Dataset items

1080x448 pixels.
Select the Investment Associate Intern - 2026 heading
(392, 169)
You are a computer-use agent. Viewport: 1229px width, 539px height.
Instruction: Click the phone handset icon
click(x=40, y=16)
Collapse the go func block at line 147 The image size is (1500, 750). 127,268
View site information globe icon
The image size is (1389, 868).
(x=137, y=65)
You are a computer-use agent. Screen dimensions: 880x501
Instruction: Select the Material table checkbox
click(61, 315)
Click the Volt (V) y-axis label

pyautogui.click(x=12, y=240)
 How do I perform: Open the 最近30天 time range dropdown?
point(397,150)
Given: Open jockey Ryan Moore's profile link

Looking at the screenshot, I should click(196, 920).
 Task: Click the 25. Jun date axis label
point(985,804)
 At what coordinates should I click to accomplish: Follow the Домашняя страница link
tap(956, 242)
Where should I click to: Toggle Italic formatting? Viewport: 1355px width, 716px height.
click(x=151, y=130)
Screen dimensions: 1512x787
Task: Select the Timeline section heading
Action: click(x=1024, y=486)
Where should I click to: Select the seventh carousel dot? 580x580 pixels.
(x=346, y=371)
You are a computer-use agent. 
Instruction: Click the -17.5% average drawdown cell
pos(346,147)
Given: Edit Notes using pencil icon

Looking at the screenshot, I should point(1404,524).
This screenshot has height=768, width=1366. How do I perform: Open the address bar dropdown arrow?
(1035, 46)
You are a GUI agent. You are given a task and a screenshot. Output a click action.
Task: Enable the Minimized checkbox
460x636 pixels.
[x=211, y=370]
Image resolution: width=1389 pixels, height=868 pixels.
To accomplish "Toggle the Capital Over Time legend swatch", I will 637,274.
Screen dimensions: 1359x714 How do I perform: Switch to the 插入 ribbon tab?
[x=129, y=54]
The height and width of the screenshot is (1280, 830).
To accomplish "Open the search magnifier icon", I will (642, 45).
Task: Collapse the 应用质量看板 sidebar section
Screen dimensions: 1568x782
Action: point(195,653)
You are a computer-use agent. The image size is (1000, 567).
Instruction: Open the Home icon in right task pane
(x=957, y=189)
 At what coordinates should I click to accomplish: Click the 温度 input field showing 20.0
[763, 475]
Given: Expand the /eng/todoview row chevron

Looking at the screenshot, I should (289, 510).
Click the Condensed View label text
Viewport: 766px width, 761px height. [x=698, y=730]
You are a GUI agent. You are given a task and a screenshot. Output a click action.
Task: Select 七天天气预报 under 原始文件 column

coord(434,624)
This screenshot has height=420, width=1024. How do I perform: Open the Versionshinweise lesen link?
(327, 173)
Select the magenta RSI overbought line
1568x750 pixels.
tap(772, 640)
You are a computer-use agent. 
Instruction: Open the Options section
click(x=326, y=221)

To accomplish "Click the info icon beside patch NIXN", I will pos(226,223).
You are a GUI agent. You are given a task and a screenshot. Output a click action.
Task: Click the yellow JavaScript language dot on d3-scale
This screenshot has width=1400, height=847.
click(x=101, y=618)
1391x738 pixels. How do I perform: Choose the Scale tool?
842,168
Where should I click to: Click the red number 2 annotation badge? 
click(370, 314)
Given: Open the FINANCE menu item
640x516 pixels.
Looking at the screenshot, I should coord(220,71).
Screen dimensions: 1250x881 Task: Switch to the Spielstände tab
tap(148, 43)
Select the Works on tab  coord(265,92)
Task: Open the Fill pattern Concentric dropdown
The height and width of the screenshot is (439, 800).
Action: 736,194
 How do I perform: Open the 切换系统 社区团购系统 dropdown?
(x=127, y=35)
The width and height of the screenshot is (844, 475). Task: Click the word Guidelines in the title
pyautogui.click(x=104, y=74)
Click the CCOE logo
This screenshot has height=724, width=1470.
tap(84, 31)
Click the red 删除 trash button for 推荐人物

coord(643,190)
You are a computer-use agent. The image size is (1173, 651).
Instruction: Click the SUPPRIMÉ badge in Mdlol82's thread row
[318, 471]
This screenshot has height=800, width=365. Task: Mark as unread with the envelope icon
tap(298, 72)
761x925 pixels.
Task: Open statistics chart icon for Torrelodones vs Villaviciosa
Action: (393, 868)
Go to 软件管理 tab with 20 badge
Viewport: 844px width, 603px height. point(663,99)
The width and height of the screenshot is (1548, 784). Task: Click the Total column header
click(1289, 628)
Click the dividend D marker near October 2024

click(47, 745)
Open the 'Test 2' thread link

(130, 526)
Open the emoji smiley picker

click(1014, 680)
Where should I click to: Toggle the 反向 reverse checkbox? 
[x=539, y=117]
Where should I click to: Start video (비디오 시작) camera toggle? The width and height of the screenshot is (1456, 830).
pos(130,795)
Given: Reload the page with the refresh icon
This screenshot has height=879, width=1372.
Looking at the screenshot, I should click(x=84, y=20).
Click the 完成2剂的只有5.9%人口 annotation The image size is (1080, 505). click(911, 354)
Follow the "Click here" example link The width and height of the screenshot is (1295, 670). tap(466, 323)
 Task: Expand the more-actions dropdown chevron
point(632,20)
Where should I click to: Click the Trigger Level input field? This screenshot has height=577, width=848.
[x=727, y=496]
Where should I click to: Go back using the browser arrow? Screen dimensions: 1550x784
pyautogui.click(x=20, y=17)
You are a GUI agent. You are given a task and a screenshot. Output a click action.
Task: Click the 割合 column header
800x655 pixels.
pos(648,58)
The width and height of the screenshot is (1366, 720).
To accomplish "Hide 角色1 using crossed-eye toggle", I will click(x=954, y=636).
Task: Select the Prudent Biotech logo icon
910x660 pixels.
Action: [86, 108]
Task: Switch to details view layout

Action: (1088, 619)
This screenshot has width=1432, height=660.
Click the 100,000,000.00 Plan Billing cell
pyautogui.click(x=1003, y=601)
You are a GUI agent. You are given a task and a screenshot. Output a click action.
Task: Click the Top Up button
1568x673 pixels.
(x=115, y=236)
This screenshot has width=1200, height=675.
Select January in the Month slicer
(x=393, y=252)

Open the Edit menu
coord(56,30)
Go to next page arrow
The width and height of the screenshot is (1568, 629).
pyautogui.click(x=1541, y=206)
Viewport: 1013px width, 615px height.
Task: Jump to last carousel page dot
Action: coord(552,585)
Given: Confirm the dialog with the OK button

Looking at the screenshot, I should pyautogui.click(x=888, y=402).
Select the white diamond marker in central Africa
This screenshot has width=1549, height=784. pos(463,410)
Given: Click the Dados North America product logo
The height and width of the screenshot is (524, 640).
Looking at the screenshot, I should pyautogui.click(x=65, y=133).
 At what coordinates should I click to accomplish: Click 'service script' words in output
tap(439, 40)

- **Requirement**
Copy every row above verbatim, keeping each line unchanged and in its original order.

- **Answer**
1080x448 pixels.
Select the Investment Associate Intern - 2026 heading
(392, 169)
You are a computer-use agent. Viewport: 1229px width, 539px height.
Instruction: Click the phone handset icon
click(x=40, y=16)
Collapse the go func block at line 147 The image size is (1500, 750). 127,268
View site information globe icon
The image size is (1389, 868).
(x=137, y=65)
You are a computer-use agent. Screen dimensions: 880x501
Instruction: Select the Material table checkbox
click(61, 315)
Click the Volt (V) y-axis label

pyautogui.click(x=12, y=240)
 How do I perform: Open the 最近30天 time range dropdown?
point(397,150)
Given: Open jockey Ryan Moore's profile link

Looking at the screenshot, I should click(196, 920).
 Task: Click the 25. Jun date axis label
point(985,804)
 At what coordinates should I click to accomplish: Follow the Домашняя страница link
tap(956, 242)
Where should I click to: Toggle Italic formatting? Viewport: 1355px width, 716px height.
click(x=151, y=130)
Screen dimensions: 1512x787
Task: Select the Timeline section heading
Action: click(x=1024, y=486)
Where should I click to: Select the seventh carousel dot? 580x580 pixels.
(x=346, y=371)
You are a computer-use agent. 
Instruction: Click the -17.5% average drawdown cell
pos(346,147)
Given: Edit Notes using pencil icon

Looking at the screenshot, I should point(1404,524).
This screenshot has height=768, width=1366. How do I perform: Open the address bar dropdown arrow?
(1035, 46)
You are a GUI agent. You are given a task and a screenshot. Output a click action.
Task: Enable the Minimized checkbox
460x636 pixels.
[x=211, y=370]
Image resolution: width=1389 pixels, height=868 pixels.
To accomplish "Toggle the Capital Over Time legend swatch", I will 637,274.
Screen dimensions: 1359x714 How do I perform: Switch to the 插入 ribbon tab?
[x=129, y=54]
The height and width of the screenshot is (1280, 830).
To accomplish "Open the search magnifier icon", I will (642, 45).
Task: Collapse the 应用质量看板 sidebar section
Screen dimensions: 1568x782
Action: point(195,653)
You are a computer-use agent. The image size is (1000, 567).
Instruction: Open the Home icon in right task pane
(x=957, y=189)
 At what coordinates should I click to accomplish: Click the 温度 input field showing 20.0
[763, 475]
Given: Expand the /eng/todoview row chevron

Looking at the screenshot, I should (289, 510).
Click the Condensed View label text
Viewport: 766px width, 761px height. [x=698, y=730]
You are a GUI agent. You are given a task and a screenshot. Output a click action.
Task: Select 七天天气预报 under 原始文件 column

coord(434,624)
This screenshot has height=420, width=1024. How do I perform: Open the Versionshinweise lesen link?
(327, 173)
Select the magenta RSI overbought line
1568x750 pixels.
tap(772, 640)
You are a computer-use agent. 
Instruction: Open the Options section
click(x=326, y=221)

To accomplish "Click the info icon beside patch NIXN", I will pos(226,223).
You are a GUI agent. You are given a task and a screenshot. Output a click action.
Task: Click the yellow JavaScript language dot on d3-scale
This screenshot has width=1400, height=847.
click(x=101, y=618)
1391x738 pixels. How do I perform: Choose the Scale tool?
842,168
Where should I click to: Click the red number 2 annotation badge? 
click(370, 314)
Given: Open the FINANCE menu item
640x516 pixels.
Looking at the screenshot, I should coord(220,71).
Screen dimensions: 1250x881 Task: Switch to the Spielstände tab
tap(148, 43)
Select the Works on tab  coord(265,92)
Task: Open the Fill pattern Concentric dropdown
The height and width of the screenshot is (439, 800).
Action: 736,194
 How do I perform: Open the 切换系统 社区团购系统 dropdown?
(x=127, y=35)
The width and height of the screenshot is (844, 475). Task: Click the word Guidelines in the title
pyautogui.click(x=104, y=74)
Click the CCOE logo
This screenshot has height=724, width=1470.
tap(84, 31)
Click the red 删除 trash button for 推荐人物

coord(643,190)
You are a computer-use agent. The image size is (1173, 651).
Instruction: Click the SUPPRIMÉ badge in Mdlol82's thread row
[318, 471]
This screenshot has height=800, width=365. Task: Mark as unread with the envelope icon
tap(298, 72)
761x925 pixels.
Task: Open statistics chart icon for Torrelodones vs Villaviciosa
Action: (393, 868)
Go to 软件管理 tab with 20 badge
Viewport: 844px width, 603px height. point(663,99)
The width and height of the screenshot is (1548, 784). Task: Click the Total column header
click(1289, 628)
Click the dividend D marker near October 2024

click(47, 745)
Open the 'Test 2' thread link

(130, 526)
Open the emoji smiley picker

click(1014, 680)
Where should I click to: Toggle the 反向 reverse checkbox? 
[x=539, y=117]
Where should I click to: Start video (비디오 시작) camera toggle? The width and height of the screenshot is (1456, 830).
pos(130,795)
Given: Reload the page with the refresh icon
This screenshot has height=879, width=1372.
Looking at the screenshot, I should click(x=84, y=20).
Click the 完成2剂的只有5.9%人口 annotation The image size is (1080, 505). click(911, 354)
Follow the "Click here" example link The width and height of the screenshot is (1295, 670). tap(466, 323)
 Task: Expand the more-actions dropdown chevron
point(632,20)
Where should I click to: Click the Trigger Level input field? This screenshot has height=577, width=848.
[x=727, y=496]
Where should I click to: Go back using the browser arrow? Screen dimensions: 1550x784
pyautogui.click(x=20, y=17)
You are a GUI agent. You are given a task and a screenshot. Output a click action.
Task: Click the 割合 column header
800x655 pixels.
pos(648,58)
The width and height of the screenshot is (1366, 720).
To accomplish "Hide 角色1 using crossed-eye toggle", I will click(x=954, y=636).
Task: Select the Prudent Biotech logo icon
910x660 pixels.
Action: [86, 108]
Task: Switch to details view layout

Action: (1088, 619)
This screenshot has width=1432, height=660.
Click the 100,000,000.00 Plan Billing cell
pyautogui.click(x=1003, y=601)
You are a GUI agent. You are given a task and a screenshot. Output a click action.
Task: Click the Top Up button
1568x673 pixels.
(x=115, y=236)
This screenshot has width=1200, height=675.
Select January in the Month slicer
(x=393, y=252)

Open the Edit menu
coord(56,30)
Go to next page arrow
The width and height of the screenshot is (1568, 629).
pyautogui.click(x=1541, y=206)
Viewport: 1013px width, 615px height.
Task: Jump to last carousel page dot
Action: coord(552,585)
Given: Confirm the dialog with the OK button

Looking at the screenshot, I should pyautogui.click(x=888, y=402).
Select the white diamond marker in central Africa
This screenshot has width=1549, height=784. pos(463,410)
Given: Click the Dados North America product logo
The height and width of the screenshot is (524, 640).
Looking at the screenshot, I should pyautogui.click(x=65, y=133).
 At what coordinates should I click to accomplish: Click 'service script' words in output
tap(439, 40)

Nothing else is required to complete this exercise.